MNIST is a famous website by Yann LeCun, a researcher in neural networks, which contains handwritten numbers from 1 to 9 digitized for use in machine learning. There are 60,000 pieces of data for training and 10,000 pieces of data for testing.

http://yann.lecun.com/exdb/mnist/

■MNIST Dataset Description

One image data is expressed as a total of 784 pixels of data, 28 pixels vertical x 28 pixels horizontal, with values ​​between 0 and 255, as shown below.



However, the data format on the above site is a little difficult to handle, so I have prepared a csv/text file here. You can use either one.

- CSV file: Training data, Test data
- Text file: Training/Test data

The CSV file is in the following format, with one image data per line. The text data is a list of numbers, and the data up to the line break is one image data.
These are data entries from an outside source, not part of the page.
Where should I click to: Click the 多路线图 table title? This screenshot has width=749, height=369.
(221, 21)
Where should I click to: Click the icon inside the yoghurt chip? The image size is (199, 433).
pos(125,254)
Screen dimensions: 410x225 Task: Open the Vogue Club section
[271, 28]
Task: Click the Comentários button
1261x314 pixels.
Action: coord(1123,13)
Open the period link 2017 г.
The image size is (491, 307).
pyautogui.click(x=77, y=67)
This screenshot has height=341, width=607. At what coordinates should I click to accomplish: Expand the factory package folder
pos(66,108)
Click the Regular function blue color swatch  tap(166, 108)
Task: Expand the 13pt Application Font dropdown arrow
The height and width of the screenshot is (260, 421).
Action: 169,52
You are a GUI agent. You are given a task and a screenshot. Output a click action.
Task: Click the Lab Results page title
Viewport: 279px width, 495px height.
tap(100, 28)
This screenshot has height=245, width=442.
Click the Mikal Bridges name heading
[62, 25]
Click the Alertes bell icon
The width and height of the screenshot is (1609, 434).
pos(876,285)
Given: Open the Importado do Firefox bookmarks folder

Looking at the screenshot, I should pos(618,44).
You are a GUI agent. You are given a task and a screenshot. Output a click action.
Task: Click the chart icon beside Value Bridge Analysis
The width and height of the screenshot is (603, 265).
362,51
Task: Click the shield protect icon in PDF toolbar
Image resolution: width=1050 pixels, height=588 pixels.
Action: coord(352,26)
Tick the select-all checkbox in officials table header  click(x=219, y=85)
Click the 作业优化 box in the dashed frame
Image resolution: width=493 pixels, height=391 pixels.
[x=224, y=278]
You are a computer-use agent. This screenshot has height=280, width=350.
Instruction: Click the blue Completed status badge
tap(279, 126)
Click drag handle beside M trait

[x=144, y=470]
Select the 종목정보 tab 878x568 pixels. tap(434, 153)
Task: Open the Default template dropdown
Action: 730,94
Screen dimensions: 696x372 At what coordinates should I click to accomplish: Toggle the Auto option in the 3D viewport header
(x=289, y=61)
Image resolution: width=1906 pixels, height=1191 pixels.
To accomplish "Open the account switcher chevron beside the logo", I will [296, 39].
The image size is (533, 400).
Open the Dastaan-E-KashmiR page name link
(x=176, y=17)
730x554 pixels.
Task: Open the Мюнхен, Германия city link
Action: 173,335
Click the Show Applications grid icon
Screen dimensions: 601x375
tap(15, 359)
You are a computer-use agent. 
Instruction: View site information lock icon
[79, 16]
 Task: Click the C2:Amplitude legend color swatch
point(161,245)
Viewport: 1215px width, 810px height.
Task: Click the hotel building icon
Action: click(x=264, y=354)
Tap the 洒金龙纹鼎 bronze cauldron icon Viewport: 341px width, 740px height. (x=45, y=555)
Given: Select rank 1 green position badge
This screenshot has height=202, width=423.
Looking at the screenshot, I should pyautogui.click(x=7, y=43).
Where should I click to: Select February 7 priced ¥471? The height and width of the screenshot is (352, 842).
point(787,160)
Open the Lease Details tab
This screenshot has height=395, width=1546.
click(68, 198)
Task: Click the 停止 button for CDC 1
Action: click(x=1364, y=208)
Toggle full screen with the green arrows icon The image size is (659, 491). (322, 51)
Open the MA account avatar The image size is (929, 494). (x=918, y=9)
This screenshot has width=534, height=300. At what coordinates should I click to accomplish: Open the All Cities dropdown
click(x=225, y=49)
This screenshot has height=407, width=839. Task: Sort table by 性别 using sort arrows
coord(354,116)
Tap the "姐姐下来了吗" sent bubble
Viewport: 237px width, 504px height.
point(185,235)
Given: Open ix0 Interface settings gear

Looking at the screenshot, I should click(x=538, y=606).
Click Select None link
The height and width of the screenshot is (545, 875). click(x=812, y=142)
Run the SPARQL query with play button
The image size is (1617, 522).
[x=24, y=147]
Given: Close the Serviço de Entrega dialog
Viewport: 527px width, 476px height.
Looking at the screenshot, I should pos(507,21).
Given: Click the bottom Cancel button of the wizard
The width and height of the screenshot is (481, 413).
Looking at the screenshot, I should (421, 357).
The breakdown of the data is as follows:


■Implementation example in python

①For csv data
The image above will be output.

import numpy as np
import matplotlib.pyplot as plt

training_file = open("mnist_train_data.csv", 'r') # Open training data
training_list = training_file.readlines()             # Read data
training_file.close()                     # Close file
data= training_list[0].split(',')            # Take out row 0 and use split to separate data with commas (,)
img= np.asfarray(data[1:]).reshape((28,28))   # Take the second data from row 0 and arrange it in 28x28

plt.imshow(img, cmap='Greys')     # Display the image in grayscale
plt.show()                 &nb sp;                 # Show image


②For text data

import numpy as np
import matplotlib.pyplot as plt

train = np.loadtxt('mnist_train.txt') # Load training data
img = train.reshape(60000, 28, 28) # Reshape data

plt.imshow(img[0], cmap='Greys')   # Display image in grayscale
plt.show()                                     # Show image


③When using keras
The library keras has a MNIST dataset, so you can use that. (Needs to install keras)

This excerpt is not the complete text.